Analysis of Economy and Trade among China, India, and Russia under the Belt and Road Initiative
Why this work is in the frame
A frame that forgets how it found something cannot be audited. These are the routes that admitted this work.
Bibliographic record
Abstract
The Belt and Road Initiative advocated by China is expecting to assist in the infrastructure and financing of participating countries and promote free trade through cooperation with countries along the Belt and Road. China hopes to lead the regional economic integration process through investment-driven trade. Out of geopolitical considerations, Russia and India initially held a relatively negative or cautious attitude towards the Belt and Road Initiative. Therefore, Russia proposed the concept of the Eurasian Economic Union (EEU) in 2011 in order to unite the other independent ASEAN countries based on the customs alliance consisting of Russia, Belarus, and Kazakhstan, and thus create a supranational consortium, which in turn have the ability to compete and cooperate with the Belt and Road Initiative proposed by China.

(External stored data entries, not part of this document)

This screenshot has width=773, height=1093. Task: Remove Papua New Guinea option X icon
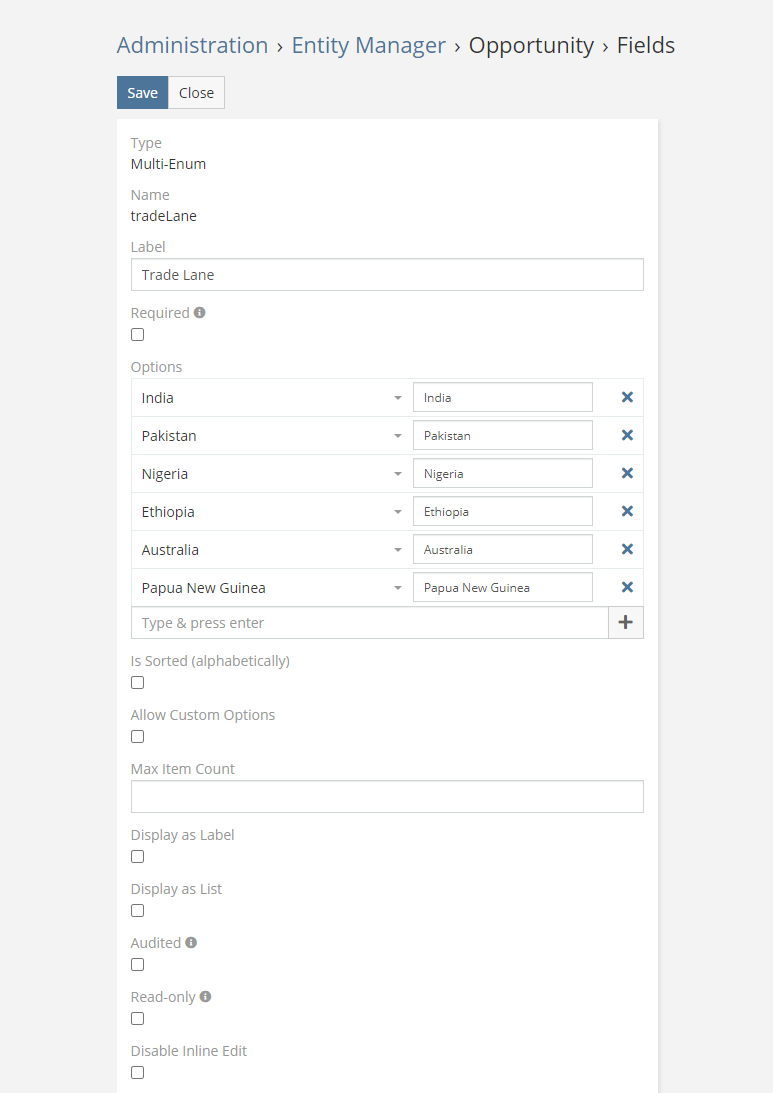pos(627,587)
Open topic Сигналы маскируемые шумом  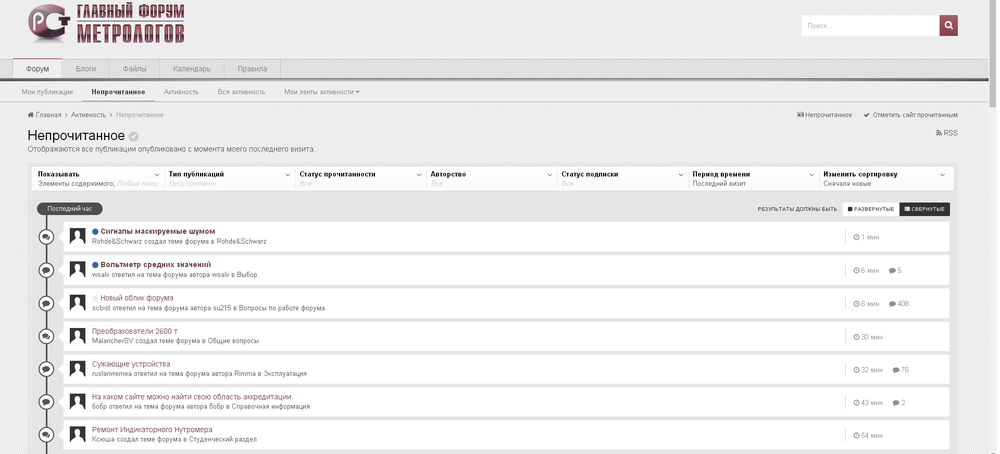[157, 231]
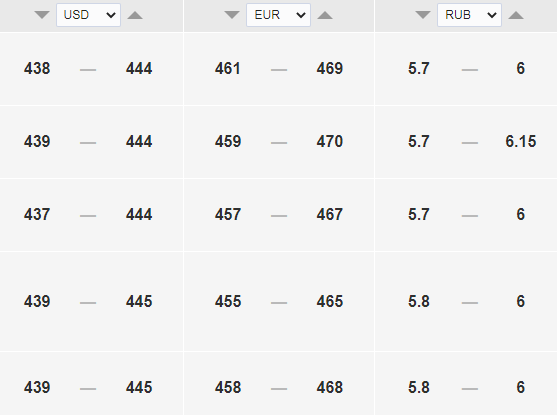Click the 437 USD buy rate
The height and width of the screenshot is (415, 557).
tap(37, 214)
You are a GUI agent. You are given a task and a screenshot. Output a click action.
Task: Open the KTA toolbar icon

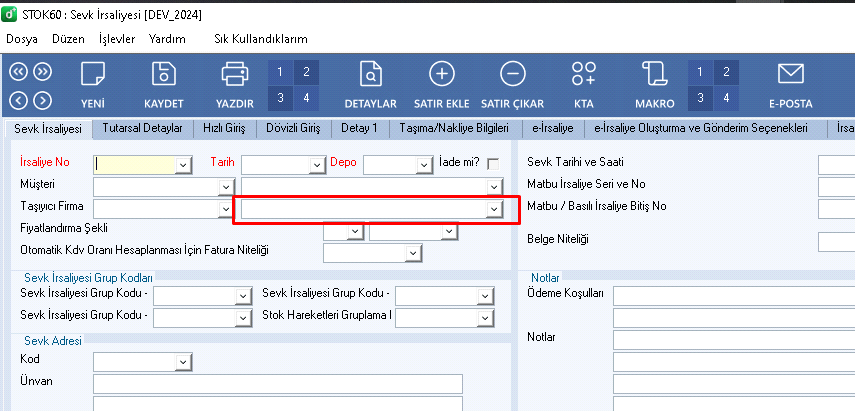click(584, 76)
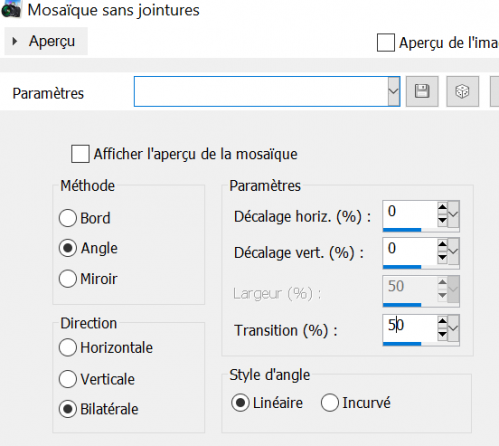Decrease Décalage horiz. value with down arrow

click(x=442, y=220)
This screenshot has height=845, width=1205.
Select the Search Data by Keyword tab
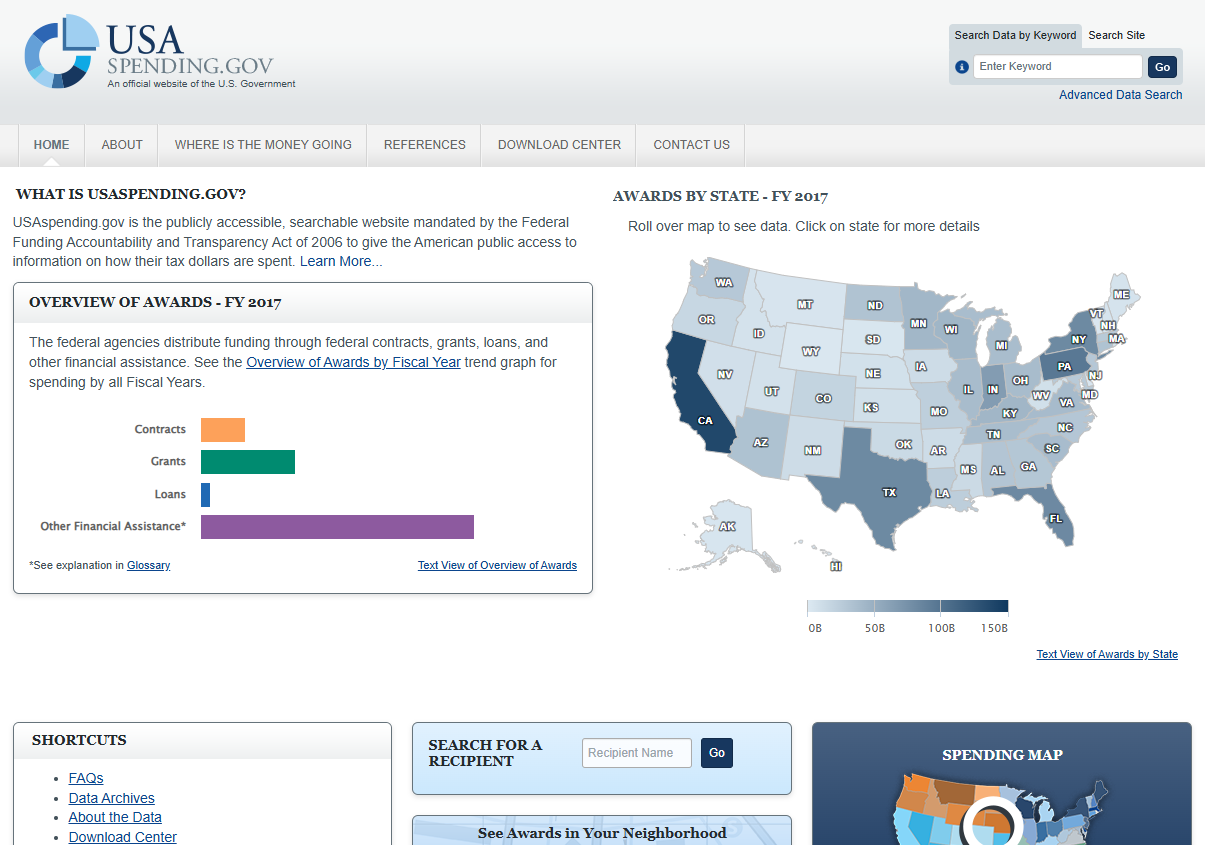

In 2014, India launched the Indian version of the Belt and Road Initiative, named Project Mausam, expecting to promote the integration of economic and trade exchanges around the Indian Ocean with India as the center. However, after recent strikes by the trade war, China actively seeks assistance from India and Russia in order to break through the US trade blockade. During the G20 summit held in Japan in June 2019, China, India, and Russia held a three-party talk. After the talk, the three countries issued a joint statement claiming that “they shall undertake more global responsibilities to protect the fundamental and long-term interests of the three countries themselves and the world”, which seems to have opened up opportunities for future cooperation among the three countries. Therefore, this paper explores the competitive and cooperative relationship among China, India, and Russia under the Belt and Road Initiative.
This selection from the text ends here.